To see the contents of MBR use below command:
# dd if=/dev/hda of=mbr.bin bs=512 count=1 # od -xa mbr.bin
Where, od command to print the binary file in hex and ASCII formats.
– Secondary bootloader is your grub and it is independent of OS, it means when you boot your system you can interrupt your system at grub level.
- GRUB stands for Grand Unified Bootloader.
- If you have multiple kernel images installed on your system, you can choose which one to be executed.
- GRUB displays a splash screen, waits for few seconds, if you don’t enter anything, it loads the default kernel image as specified in the grub configuration file.
- Grub configuration file is /boot/grub/grub.conf
- So, in simple terms GRUB just loads and executes Kernel and initrd images.

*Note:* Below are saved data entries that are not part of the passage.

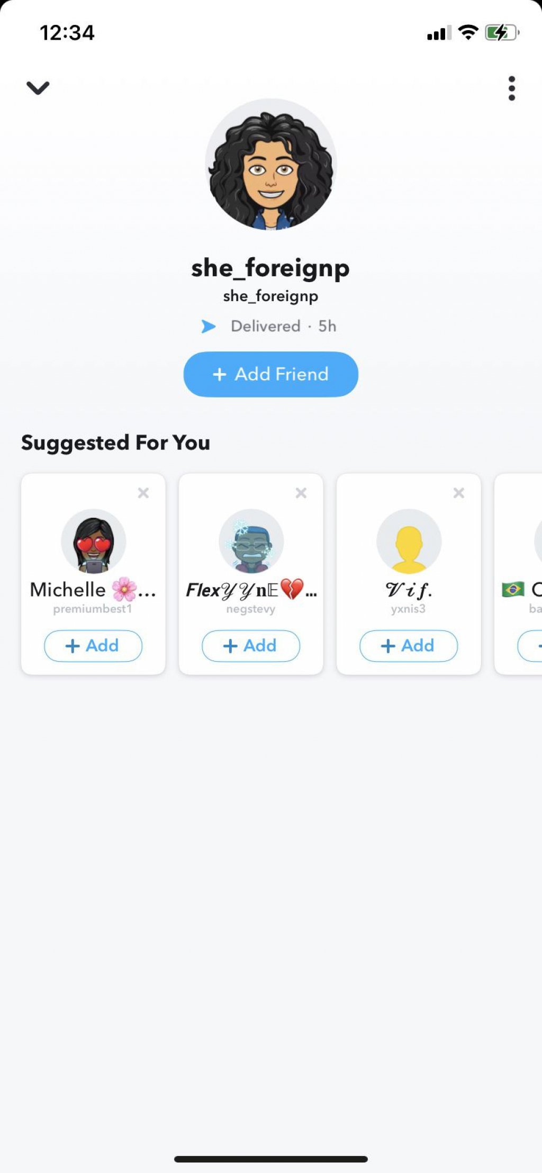The image size is (542, 1173).
Task: Dismiss Michelle's suggestion card
Action: [x=143, y=493]
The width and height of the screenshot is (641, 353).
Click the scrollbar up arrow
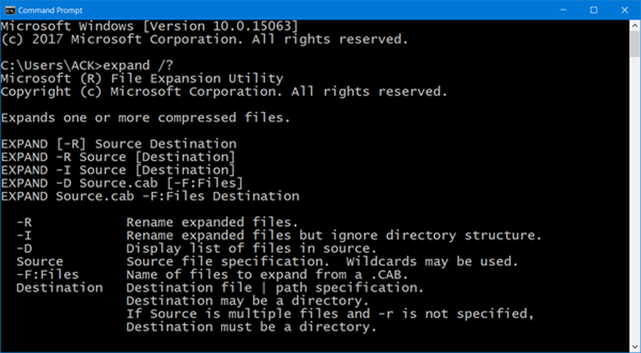pos(635,26)
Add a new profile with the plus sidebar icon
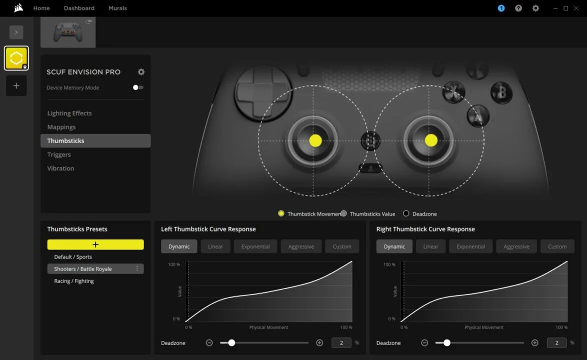The width and height of the screenshot is (587, 360). pos(16,86)
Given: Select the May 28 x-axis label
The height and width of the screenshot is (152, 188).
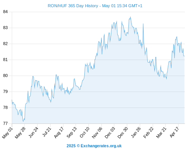Looking at the screenshot, I should coord(20,133).
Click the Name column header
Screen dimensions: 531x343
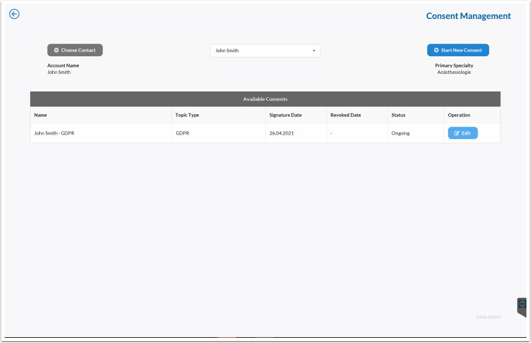click(x=41, y=115)
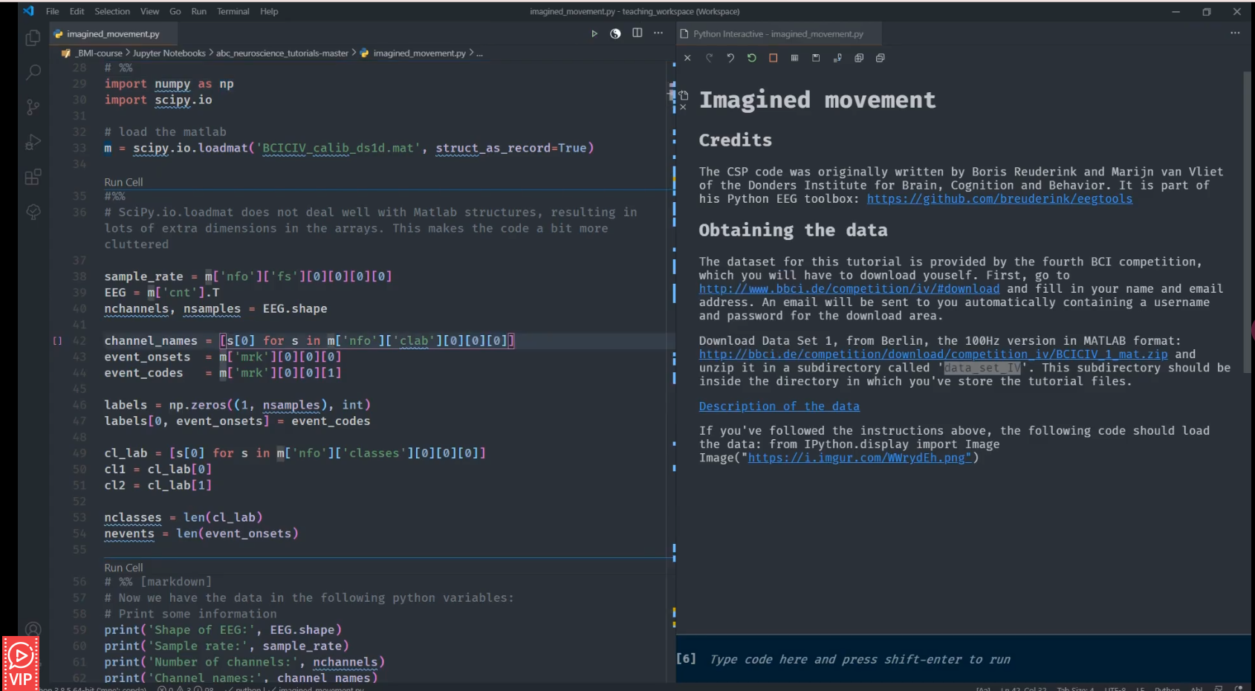Expand all cells in Python Interactive

[859, 58]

- Kernle is the central part of OS, and prior to kernel, initramfs (initial ram disk) which is mounted to the real root file system. It loads temporary root file system into memory.
- Is detects what all device drivers are needed to load the actual file system and it loads them from a temporary file system. After that, other partition like LVM, RAID etc is mounted then initrd is unmounted.
- The first thing the kernel does is to execute init program.
- Init is the root/parent of all processes executing in Linux.
5. Init process:
- init is the first process in rhel/centos 6 system.
- The first processes that init starts is a script /etc/rc.d/rc.sysinit.
- Based on the appropriate run-level, scripts are executed to start various processes to run the system and make it functional.
- The init process is identified by process id “1
- Init is responsible for starting system processes as defined in the /etc/inittab file
- Upon shutdown, init controls the sequence and processes for shutdown.
# ps -ef | grep init
– The inittab file describes which processes are started at boot up and during normal operation
– The computer will be booted to the runlevel as defined by the initdefault directive in the /etc/inittab file
Following are the available run levels
- 0 – halt
- 1 – Single user mode
- 2 – Multiuser, without NFS
- 3 – Full multiuser mode
- 4 – unused
- 5 – X11
- 6 – reboot
Depending on your default init level setting, the system will execute the programs from one of the following directories.
- Run level 0 – /etc/rc.d/rc0.d/
- Run level 1 – /etc/rc.d/rc1.d/
- Run level 2 – /etc/rc.d/rc2.d/
- Run level 3 – /etc/rc.d/rc3.d/
- Run level 4 – /etc/rc.d/rc4.d/
- Run level 5 – /etc/rc.d/rc5.d/
- Run level 6 – /etc/rc.d/rc6.d/
In /etc/rc.d/rc*.d/ directory you can see programs starting with S and K, Program starting with S is used during startup and Program starting with K is used during shutdown.